Dataset extract:
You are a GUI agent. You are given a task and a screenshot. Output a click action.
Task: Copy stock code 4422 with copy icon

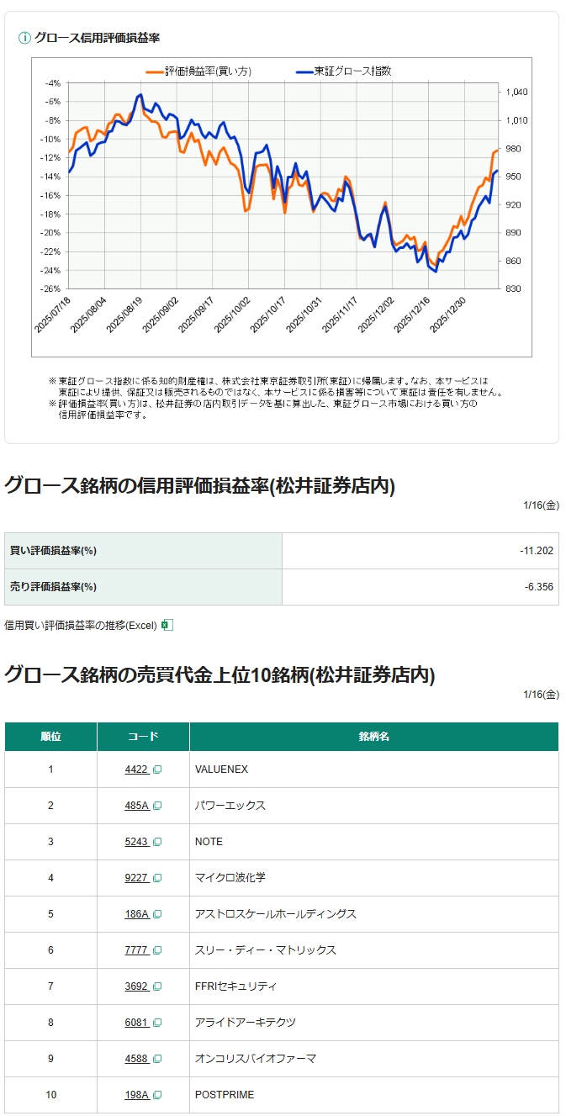click(157, 770)
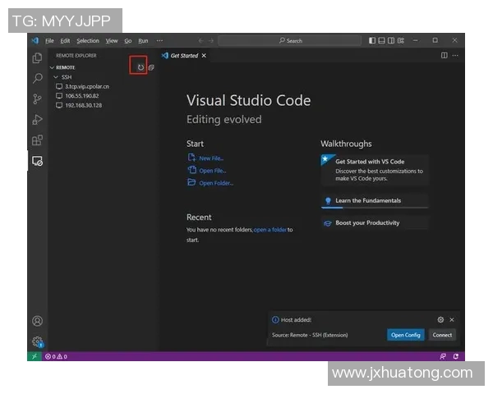Viewport: 493px width, 394px height.
Task: Open notification settings gear on Host added
Action: coord(440,319)
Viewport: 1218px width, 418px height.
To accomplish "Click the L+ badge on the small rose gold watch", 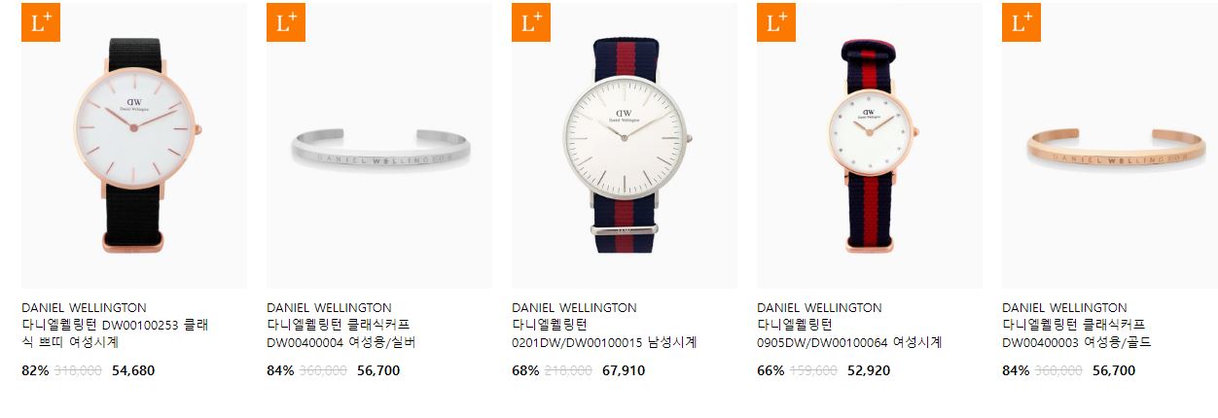I will click(776, 22).
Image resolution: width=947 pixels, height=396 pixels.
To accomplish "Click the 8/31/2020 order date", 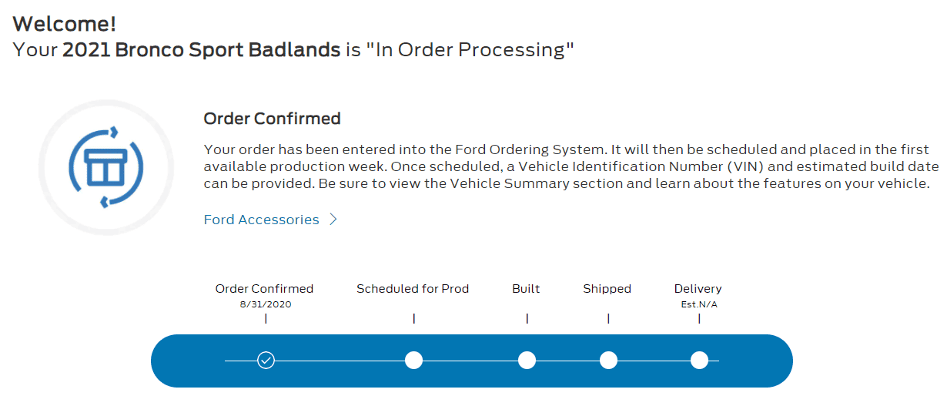I will point(266,304).
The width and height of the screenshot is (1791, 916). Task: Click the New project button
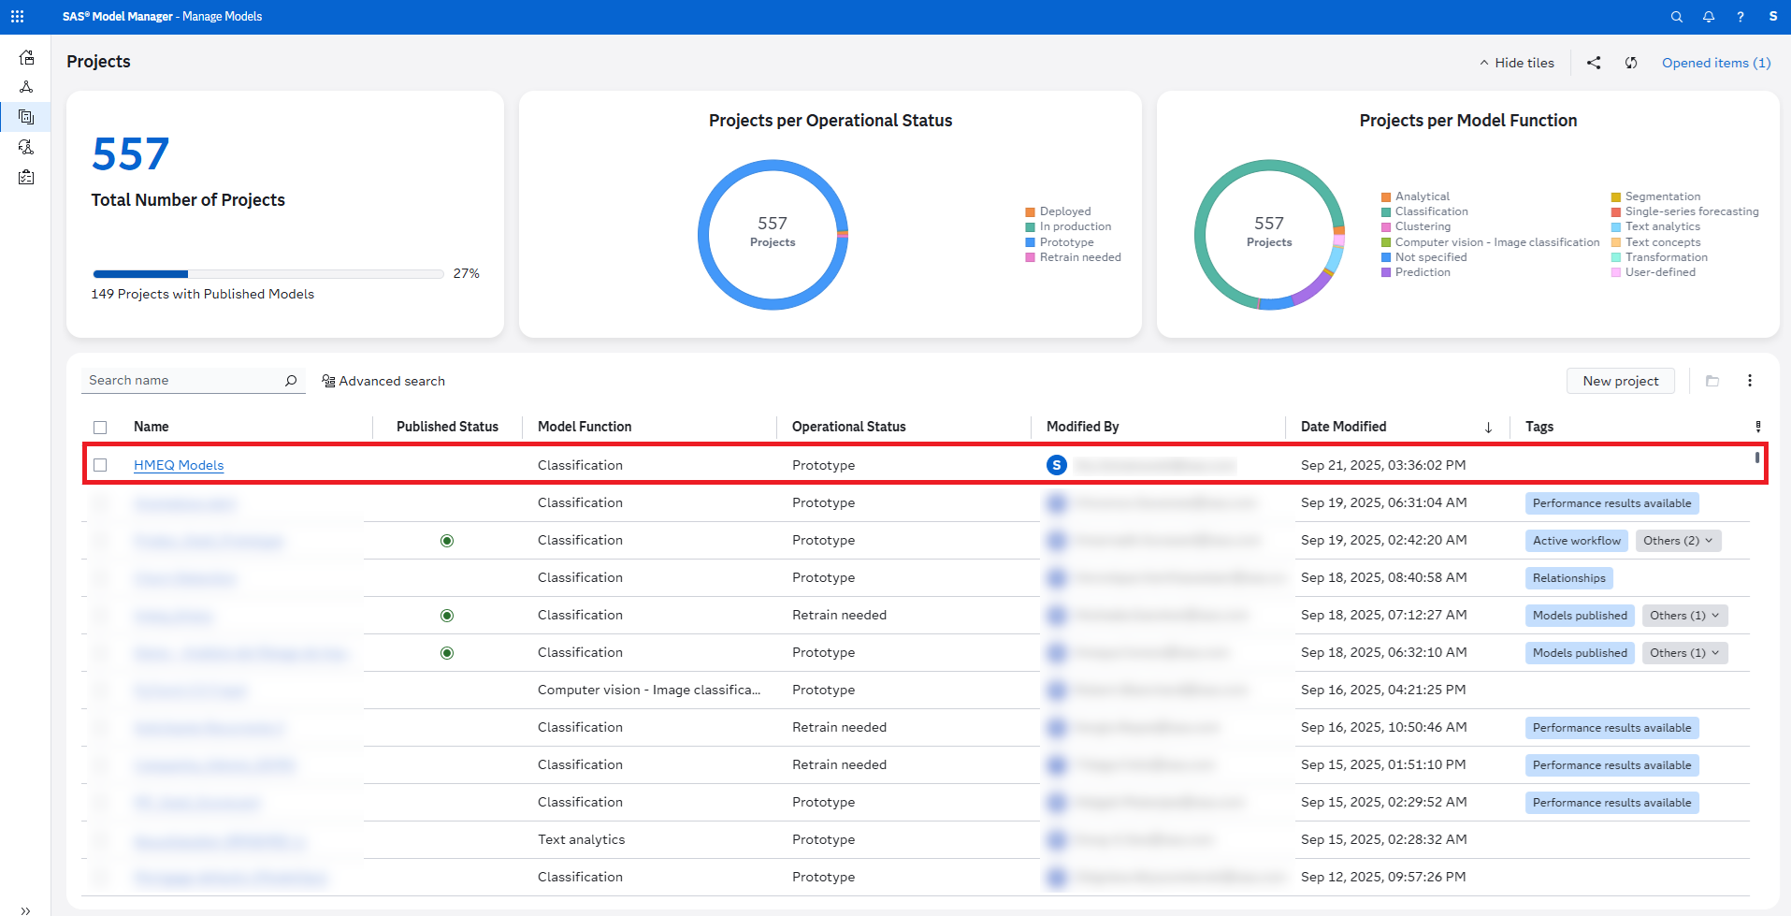[x=1620, y=381]
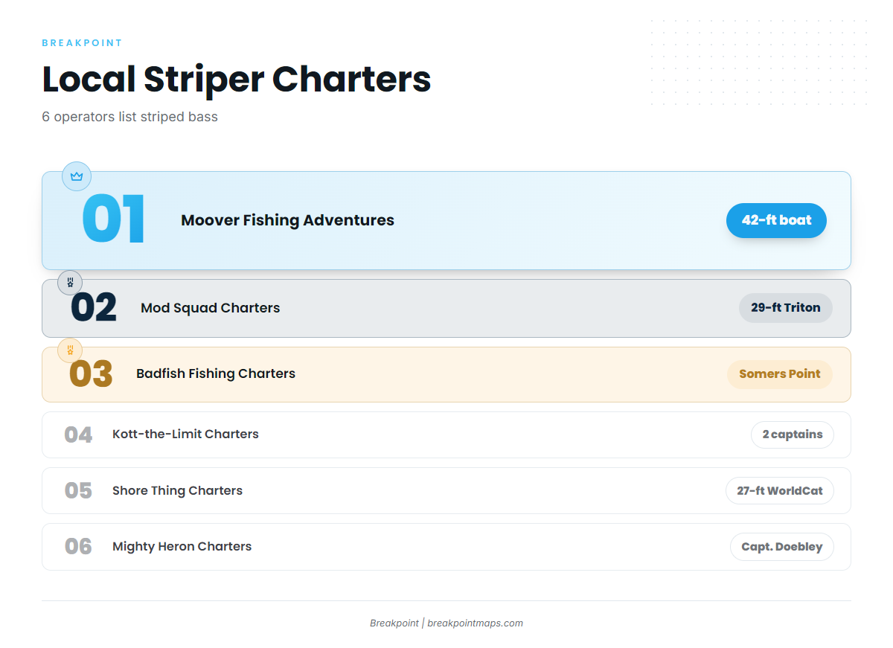
Task: Visit breakpointmaps.com footer link
Action: coord(475,623)
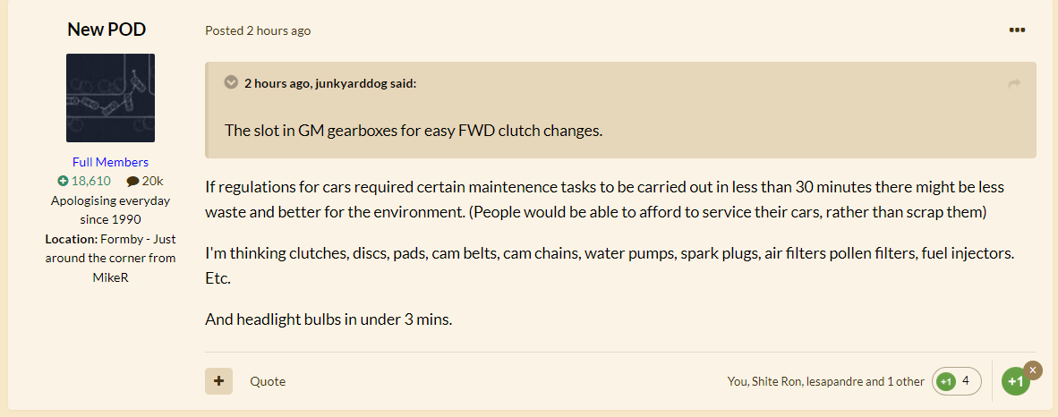Click the multiquote plus button

[x=218, y=381]
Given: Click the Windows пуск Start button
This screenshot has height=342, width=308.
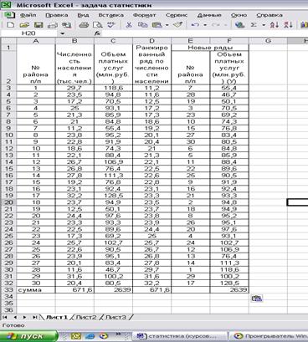Looking at the screenshot, I should (29, 336).
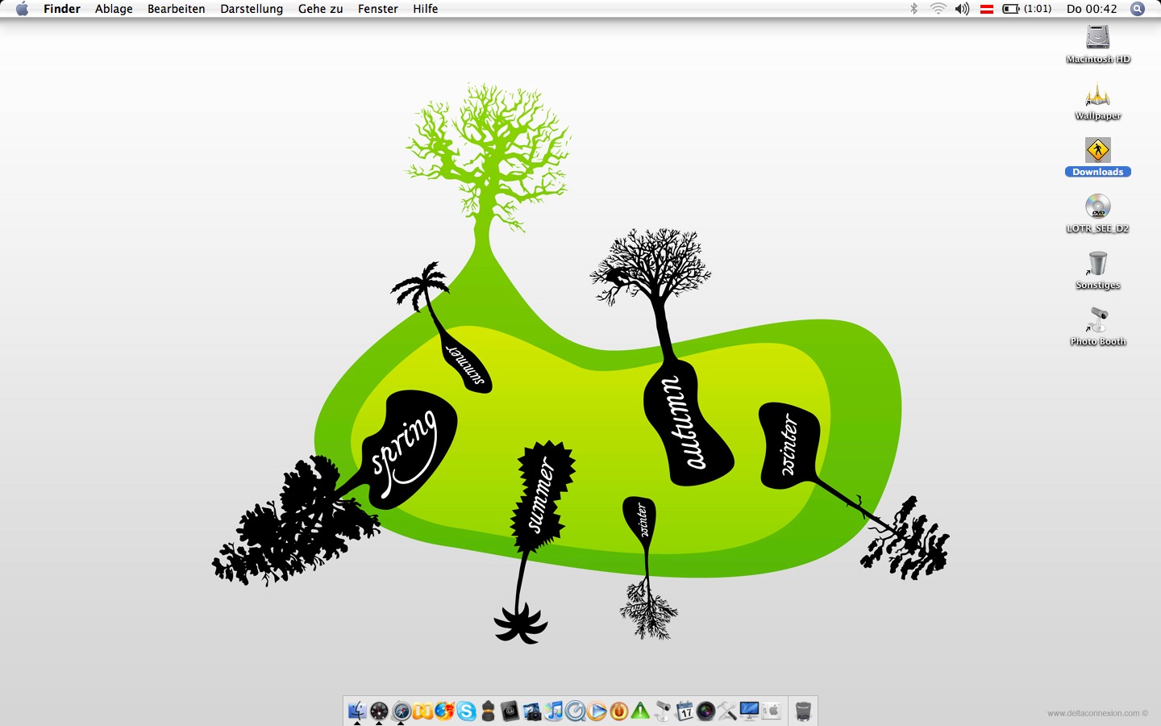Open Address Book in the dock
The height and width of the screenshot is (726, 1161).
click(510, 711)
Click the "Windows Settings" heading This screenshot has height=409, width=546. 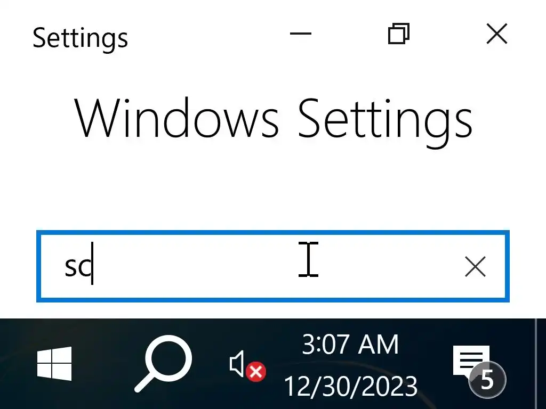(273, 118)
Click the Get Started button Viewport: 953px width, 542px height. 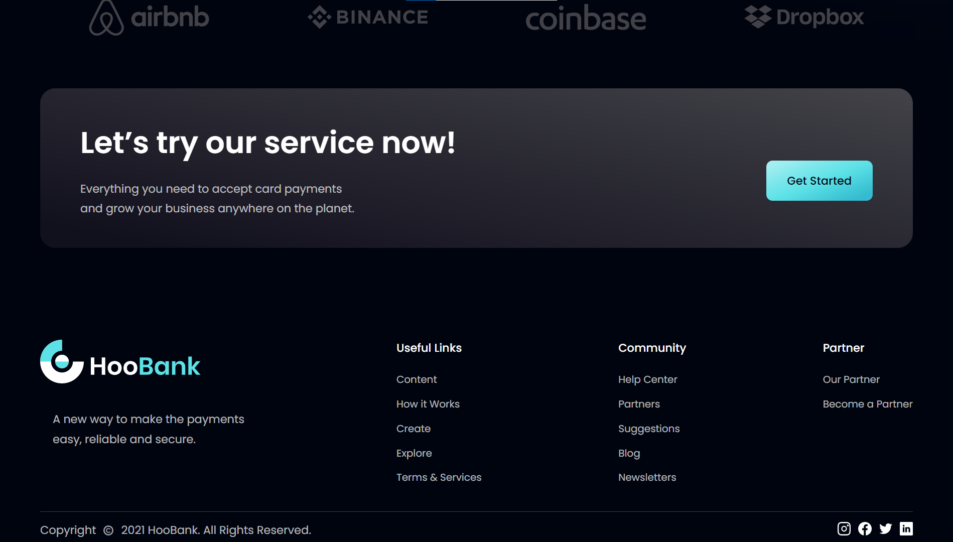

What this task involves: Print, exactly as written, the lines above from the first one to the one containing "Viewport: 1218px width, 418px height.". Leave out pictures.

Response for this exercise:
You are a GUI agent. You are given a task and a screenshot. Output a click action.
Task: Copy stock code 4422 with copy icon

click(157, 770)
Viewport: 493px width, 394px height.
Task: Open notification settings gear on Host added
Action: coord(440,319)
Viewport: 1218px width, 418px height.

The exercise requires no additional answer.